*Page extract*:
━━━━━━━━━━━━━━━━━━━━
Distributed real time computation/job/work que using JavaScript. JavaScript re imagine of fabulous Apache Spark and Storm projects.
If you know underscore.js
or lodash.js
you may use of JS-Spark
as distributed version of them.
If you know Distributed-RPC systems like storm you will feel like home.
If you ever worked with distributed work que such as Celery, you will find JS-Spark easy to use.
There are no JS tools that can offload your processing to 1000+ CPU. Furthermore exiting tools in other languages, such as Seti@Home, Gearman, requires time expensive setup of server and later setting up/supervising on clients machines.
We want to do better on JS-Spark your clients need just to click on a URL, and on a server side has one line installation (less than 5 min).
Hadoop is quite slow and requires maintaining cluster - we can to do better. Imagine that there's no need to setup expansive cluster/cloud solutions. Use webrowsers! Easily scale to multiple clients. Clients do not need to install anything like Java or other plugins.
Setup in mater of minutes and you are good to go.
━━━━━━━━━━━━━━━━━━━━
*Entries shown*:
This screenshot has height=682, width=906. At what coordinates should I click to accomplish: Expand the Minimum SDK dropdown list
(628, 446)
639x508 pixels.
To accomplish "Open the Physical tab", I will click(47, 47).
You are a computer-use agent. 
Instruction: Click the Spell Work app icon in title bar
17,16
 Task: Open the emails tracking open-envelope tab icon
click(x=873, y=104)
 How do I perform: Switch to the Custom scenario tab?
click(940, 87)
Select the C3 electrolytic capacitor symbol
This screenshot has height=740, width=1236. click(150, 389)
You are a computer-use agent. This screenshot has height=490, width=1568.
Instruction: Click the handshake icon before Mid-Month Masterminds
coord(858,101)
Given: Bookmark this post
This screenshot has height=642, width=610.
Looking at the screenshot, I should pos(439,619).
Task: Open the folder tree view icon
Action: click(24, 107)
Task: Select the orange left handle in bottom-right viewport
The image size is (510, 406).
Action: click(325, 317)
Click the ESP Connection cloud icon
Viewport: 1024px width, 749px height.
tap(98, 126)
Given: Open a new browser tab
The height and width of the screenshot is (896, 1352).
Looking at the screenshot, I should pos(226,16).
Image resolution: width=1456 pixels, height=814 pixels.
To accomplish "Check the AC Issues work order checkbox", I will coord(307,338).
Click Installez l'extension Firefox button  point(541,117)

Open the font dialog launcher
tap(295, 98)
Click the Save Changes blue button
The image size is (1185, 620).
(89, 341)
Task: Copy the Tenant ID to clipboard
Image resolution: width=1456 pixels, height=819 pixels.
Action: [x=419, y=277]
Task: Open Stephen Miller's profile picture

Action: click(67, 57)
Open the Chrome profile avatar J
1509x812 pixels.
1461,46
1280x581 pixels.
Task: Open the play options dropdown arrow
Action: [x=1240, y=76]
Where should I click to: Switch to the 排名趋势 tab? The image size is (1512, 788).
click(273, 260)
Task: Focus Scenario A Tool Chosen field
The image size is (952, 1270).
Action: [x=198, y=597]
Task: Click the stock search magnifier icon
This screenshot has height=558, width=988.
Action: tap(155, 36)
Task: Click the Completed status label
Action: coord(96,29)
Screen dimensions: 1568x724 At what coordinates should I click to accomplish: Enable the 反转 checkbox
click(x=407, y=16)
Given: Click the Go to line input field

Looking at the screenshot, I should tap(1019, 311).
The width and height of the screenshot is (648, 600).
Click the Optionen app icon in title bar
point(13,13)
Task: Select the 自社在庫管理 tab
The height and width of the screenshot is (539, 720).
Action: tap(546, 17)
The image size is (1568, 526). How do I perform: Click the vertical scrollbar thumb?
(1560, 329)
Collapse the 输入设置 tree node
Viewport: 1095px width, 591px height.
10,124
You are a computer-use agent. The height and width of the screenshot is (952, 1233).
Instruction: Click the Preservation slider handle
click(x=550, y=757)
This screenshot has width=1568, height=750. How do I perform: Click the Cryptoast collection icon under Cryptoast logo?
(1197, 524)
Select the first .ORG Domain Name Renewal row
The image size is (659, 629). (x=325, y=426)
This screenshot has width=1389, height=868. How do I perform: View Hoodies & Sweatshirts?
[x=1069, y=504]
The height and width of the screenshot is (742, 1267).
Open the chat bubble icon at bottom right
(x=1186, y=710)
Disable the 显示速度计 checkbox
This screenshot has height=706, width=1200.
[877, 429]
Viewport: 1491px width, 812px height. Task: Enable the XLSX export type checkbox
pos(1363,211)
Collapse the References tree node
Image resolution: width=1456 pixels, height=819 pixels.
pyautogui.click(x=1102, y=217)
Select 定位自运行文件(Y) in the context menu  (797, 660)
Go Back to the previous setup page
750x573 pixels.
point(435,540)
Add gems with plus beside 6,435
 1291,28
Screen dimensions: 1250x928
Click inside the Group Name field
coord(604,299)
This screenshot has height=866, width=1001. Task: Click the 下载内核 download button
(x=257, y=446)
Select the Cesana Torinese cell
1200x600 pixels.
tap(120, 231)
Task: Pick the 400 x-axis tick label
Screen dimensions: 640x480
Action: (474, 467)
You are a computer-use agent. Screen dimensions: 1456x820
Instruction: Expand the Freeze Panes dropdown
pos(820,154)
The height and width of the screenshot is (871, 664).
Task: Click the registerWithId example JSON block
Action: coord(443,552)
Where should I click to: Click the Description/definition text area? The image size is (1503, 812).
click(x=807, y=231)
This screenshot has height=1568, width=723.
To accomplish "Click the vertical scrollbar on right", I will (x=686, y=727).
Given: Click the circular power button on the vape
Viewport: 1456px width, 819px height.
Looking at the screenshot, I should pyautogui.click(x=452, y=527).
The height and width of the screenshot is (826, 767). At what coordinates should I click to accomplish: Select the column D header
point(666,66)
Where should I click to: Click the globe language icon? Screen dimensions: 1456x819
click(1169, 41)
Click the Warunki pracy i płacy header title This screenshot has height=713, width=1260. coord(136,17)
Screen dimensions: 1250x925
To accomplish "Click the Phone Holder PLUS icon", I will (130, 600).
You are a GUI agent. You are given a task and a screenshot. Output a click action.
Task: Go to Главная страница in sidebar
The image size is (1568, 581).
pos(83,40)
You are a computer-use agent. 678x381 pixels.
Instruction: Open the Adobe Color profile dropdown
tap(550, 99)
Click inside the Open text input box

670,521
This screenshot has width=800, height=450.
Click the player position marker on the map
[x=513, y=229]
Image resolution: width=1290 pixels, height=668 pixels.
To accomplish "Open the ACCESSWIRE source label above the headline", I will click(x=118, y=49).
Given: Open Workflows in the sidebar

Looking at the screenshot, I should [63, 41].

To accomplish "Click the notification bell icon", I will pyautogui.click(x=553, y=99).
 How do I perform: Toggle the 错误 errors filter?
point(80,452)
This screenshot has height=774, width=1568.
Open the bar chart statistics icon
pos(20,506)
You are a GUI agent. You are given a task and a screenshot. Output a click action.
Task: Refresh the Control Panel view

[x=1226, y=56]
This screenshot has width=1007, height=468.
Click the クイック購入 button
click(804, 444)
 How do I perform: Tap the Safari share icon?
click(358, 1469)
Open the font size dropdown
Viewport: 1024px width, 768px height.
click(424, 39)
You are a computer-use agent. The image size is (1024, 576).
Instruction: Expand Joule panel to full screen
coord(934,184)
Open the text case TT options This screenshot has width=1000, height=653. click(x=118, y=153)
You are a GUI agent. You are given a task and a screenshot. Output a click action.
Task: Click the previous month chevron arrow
━━━━━━━━━━━━━━━━━━━━
*What to work on*:
1. In the JS-Spark page, how long does the one-line server-side installation take?
2. Write a continuation of the JS-Spark page, picking up after its last sentence.

*Expected results*:
1. Less than 5 minutes.

2.
No need to setup expensive cluster. The setup takes 5 min and you are good to go. You can do it on one machine. Even on Raspberry Pi
-
Use as ML tool may process in real time huge streams of data... while all clients still browse their favorite websites
-
Use as Big data analytics. Connect to Hadoop HDFS and process even terabytes of data.
-
Use to safely transfer huge amount of data to remote computers.
-
Use as CDN ... Today most websites runs slower with more clients use them. But using JSpark you can totally reverse this trend. Build websites that run FASTER the more people use them
-
Synchronize data between multiple smart phones.. even in Africa
-
No expensive cluster setup required!
-
Free to use.
Prerequisites, install Node.js, then:
git clone git@github.com:syzer/JS-Spark.git && cd $_
npm install
node index &
node client
Start on your machine and see how the clients do all calculation.
wait for clients to do all heavy lifting
npm install
grunt build
grunt serve
To spam more light-weight clients:
node client
task = jsSpark([20, 30, 40, 50])
// this is executed on client side
.map(function addOne(num) {
return num + 1;
})
.reduce(function sumUp(sum, num) {
return sum + num;
})
.run();
jsSpark(_.range(10))
// https://lodash.com/docs#sortBy
.add('sortBy', function _sortBy(el) {
return Math.sin(el);
})
.map(function multiplyBy2(el) {
return el * 2;
})
.filter(function remove5and10(el) {
return el % 5 !== 0;
})
// sum of [ 2, 4, 6, 8, 12, 14, 16, 18 ] => 80
.reduce(function sumUp(arr, el) {
return arr + el;
})
.run();
jsSpark(_.range(10))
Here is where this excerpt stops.